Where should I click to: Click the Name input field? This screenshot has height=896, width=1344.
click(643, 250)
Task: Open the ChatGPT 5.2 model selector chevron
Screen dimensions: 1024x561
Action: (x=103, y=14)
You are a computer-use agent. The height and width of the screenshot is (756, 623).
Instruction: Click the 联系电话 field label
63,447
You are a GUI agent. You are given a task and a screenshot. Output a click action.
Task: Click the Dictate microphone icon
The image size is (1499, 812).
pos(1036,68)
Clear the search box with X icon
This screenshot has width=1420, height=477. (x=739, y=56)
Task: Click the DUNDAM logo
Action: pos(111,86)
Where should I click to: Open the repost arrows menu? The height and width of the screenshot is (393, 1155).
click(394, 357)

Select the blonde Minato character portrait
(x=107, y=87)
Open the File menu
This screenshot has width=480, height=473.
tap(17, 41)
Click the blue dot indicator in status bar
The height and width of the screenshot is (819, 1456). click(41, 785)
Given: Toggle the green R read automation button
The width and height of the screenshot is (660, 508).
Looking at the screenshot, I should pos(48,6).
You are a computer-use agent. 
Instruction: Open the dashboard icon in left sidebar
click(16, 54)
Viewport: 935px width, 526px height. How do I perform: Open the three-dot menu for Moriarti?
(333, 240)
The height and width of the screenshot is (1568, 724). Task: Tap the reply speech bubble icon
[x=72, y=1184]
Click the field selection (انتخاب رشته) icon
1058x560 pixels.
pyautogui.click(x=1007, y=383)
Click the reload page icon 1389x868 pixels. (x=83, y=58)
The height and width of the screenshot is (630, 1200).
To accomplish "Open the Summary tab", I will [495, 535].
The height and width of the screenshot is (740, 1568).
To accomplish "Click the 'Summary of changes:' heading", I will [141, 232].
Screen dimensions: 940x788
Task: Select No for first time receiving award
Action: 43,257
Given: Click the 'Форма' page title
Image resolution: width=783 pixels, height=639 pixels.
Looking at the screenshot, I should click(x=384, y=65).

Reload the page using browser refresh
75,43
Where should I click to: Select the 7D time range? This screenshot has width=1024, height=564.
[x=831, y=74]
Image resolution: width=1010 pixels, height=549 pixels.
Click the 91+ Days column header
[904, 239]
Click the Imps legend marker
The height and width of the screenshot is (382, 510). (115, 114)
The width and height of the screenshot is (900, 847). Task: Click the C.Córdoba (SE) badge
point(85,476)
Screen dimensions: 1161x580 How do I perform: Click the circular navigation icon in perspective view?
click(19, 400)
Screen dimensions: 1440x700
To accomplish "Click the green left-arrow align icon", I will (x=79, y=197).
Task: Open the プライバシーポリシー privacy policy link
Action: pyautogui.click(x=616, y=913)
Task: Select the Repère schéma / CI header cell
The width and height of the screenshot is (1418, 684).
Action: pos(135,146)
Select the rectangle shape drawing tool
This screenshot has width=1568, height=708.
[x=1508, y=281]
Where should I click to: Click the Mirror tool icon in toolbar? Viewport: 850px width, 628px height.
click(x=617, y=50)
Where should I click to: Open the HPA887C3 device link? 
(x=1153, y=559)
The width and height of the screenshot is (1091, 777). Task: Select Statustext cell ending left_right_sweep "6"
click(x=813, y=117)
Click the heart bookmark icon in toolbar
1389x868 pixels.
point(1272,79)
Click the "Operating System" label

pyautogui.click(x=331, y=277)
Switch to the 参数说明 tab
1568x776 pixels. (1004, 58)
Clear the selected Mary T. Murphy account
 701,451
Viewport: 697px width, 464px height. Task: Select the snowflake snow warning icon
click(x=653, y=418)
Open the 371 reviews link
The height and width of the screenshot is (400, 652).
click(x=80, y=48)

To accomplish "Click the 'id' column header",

* Problem details
Render the listing above as a Markdown table with the columns "Row" and "Line", one numbered row per line. Leave out the blank lines.

* Reply to the exercise
| Row | Line |
|---|---|
| 1 | Where should I click to: Click the Name input field? This screenshot has height=896, width=1344. |
| 2 | click(643, 250) |
| 3 | Task: Open the ChatGPT 5.2 model selector chevron |
| 4 | Screen dimensions: 1024x561 |
| 5 | Action: (x=103, y=14) |
| 6 | You are a computer-use agent. The height and width of the screenshot is (756, 623). |
| 7 | Instruction: Click the 联系电话 field label |
| 8 | 63,447 |
| 9 | You are a GUI agent. You are given a task and a screenshot. Output a click action. |
| 10 | Task: Click the Dictate microphone icon |
| 11 | The image size is (1499, 812). |
| 12 | pos(1036,68) |
| 13 | Clear the search box with X icon |
| 14 | This screenshot has width=1420, height=477. (x=739, y=56) |
| 15 | Task: Click the DUNDAM logo |
| 16 | Action: pos(111,86) |
| 17 | Where should I click to: Open the repost arrows menu? The height and width of the screenshot is (393, 1155). |
| 18 | click(394, 357) |
| 19 | Select the blonde Minato character portrait |
| 20 | (x=107, y=87) |
| 21 | Open the File menu |
| 22 | This screenshot has width=480, height=473. |
| 23 | tap(17, 41) |
| 24 | Click the blue dot indicator in status bar |
| 25 | The height and width of the screenshot is (819, 1456). click(41, 785) |
| 26 | Given: Toggle the green R read automation button |
| 27 | The width and height of the screenshot is (660, 508). |
| 28 | Looking at the screenshot, I should pos(48,6). |
| 29 | You are a computer-use agent.  |
| 30 | Instruction: Open the dashboard icon in left sidebar |
| 31 | click(16, 54) |
| 32 | Viewport: 935px width, 526px height. How do I perform: Open the three-dot menu for Moriarti? |
| 33 | (333, 240) |
| 34 | The height and width of the screenshot is (1568, 724). Task: Tap the reply speech bubble icon |
| 35 | [x=72, y=1184] |
| 36 | Click the field selection (انتخاب رشته) icon |
| 37 | 1058x560 pixels. |
| 38 | pyautogui.click(x=1007, y=383) |
| 39 | Click the reload page icon 1389x868 pixels. (x=83, y=58) |
| 40 | The height and width of the screenshot is (630, 1200). |
| 41 | To accomplish "Open the Summary tab", I will [495, 535]. |
| 42 | The height and width of the screenshot is (740, 1568). |
| 43 | To accomplish "Click the 'Summary of changes:' heading", I will [141, 232]. |
| 44 | Screen dimensions: 940x788 |
| 45 | Task: Select No for first time receiving award |
| 46 | Action: 43,257 |
| 47 | Given: Click the 'Форма' page title |
| 48 | Image resolution: width=783 pixels, height=639 pixels. |
| 49 | Looking at the screenshot, I should click(x=384, y=65). |
| 50 | Reload the page using browser refresh |
| 51 | 75,43 |
| 52 | Where should I click to: Select the 7D time range? This screenshot has width=1024, height=564. |
| 53 | [x=831, y=74] |
| 54 | Image resolution: width=1010 pixels, height=549 pixels. |
| 55 | Click the 91+ Days column header |
| 56 | [904, 239] |
| 57 | Click the Imps legend marker |
| 58 | The height and width of the screenshot is (382, 510). (115, 114) |
| 59 | The width and height of the screenshot is (900, 847). Task: Click the C.Córdoba (SE) badge |
| 60 | point(85,476) |
| 61 | Screen dimensions: 1161x580 How do I perform: Click the circular navigation icon in perspective view? |
| 62 | click(19, 400) |
| 63 | Screen dimensions: 1440x700 |
| 64 | To accomplish "Click the green left-arrow align icon", I will (x=79, y=197). |
| 65 | Task: Open the プライバシーポリシー privacy policy link |
| 66 | Action: pyautogui.click(x=616, y=913) |
| 67 | Task: Select the Repère schéma / CI header cell |
| 68 | The width and height of the screenshot is (1418, 684). |
| 69 | Action: pos(135,146) |
| 70 | Select the rectangle shape drawing tool |
| 71 | This screenshot has width=1568, height=708. |
| 72 | [x=1508, y=281] |
| 73 | Where should I click to: Click the Mirror tool icon in toolbar? Viewport: 850px width, 628px height. |
| 74 | click(x=617, y=50) |
| 75 | Where should I click to: Open the HPA887C3 device link?  |
| 76 | (x=1153, y=559) |
| 77 | The width and height of the screenshot is (1091, 777). Task: Select Statustext cell ending left_right_sweep "6" |
| 78 | click(x=813, y=117) |
| 79 | Click the heart bookmark icon in toolbar |
| 80 | 1389x868 pixels. |
| 81 | point(1272,79) |
| 82 | Click the "Operating System" label |
| 83 | pyautogui.click(x=331, y=277) |
| 84 | Switch to the 参数说明 tab |
| 85 | 1568x776 pixels. (1004, 58) |
| 86 | Clear the selected Mary T. Murphy account |
| 87 |  701,451 |
| 88 | Viewport: 697px width, 464px height. Task: Select the snowflake snow warning icon |
| 89 | click(x=653, y=418) |
| 90 | Open the 371 reviews link |
| 91 | The height and width of the screenshot is (400, 652). |
| 92 | click(x=80, y=48) |
| 93 | To accomplish "Click the 'id' column header", |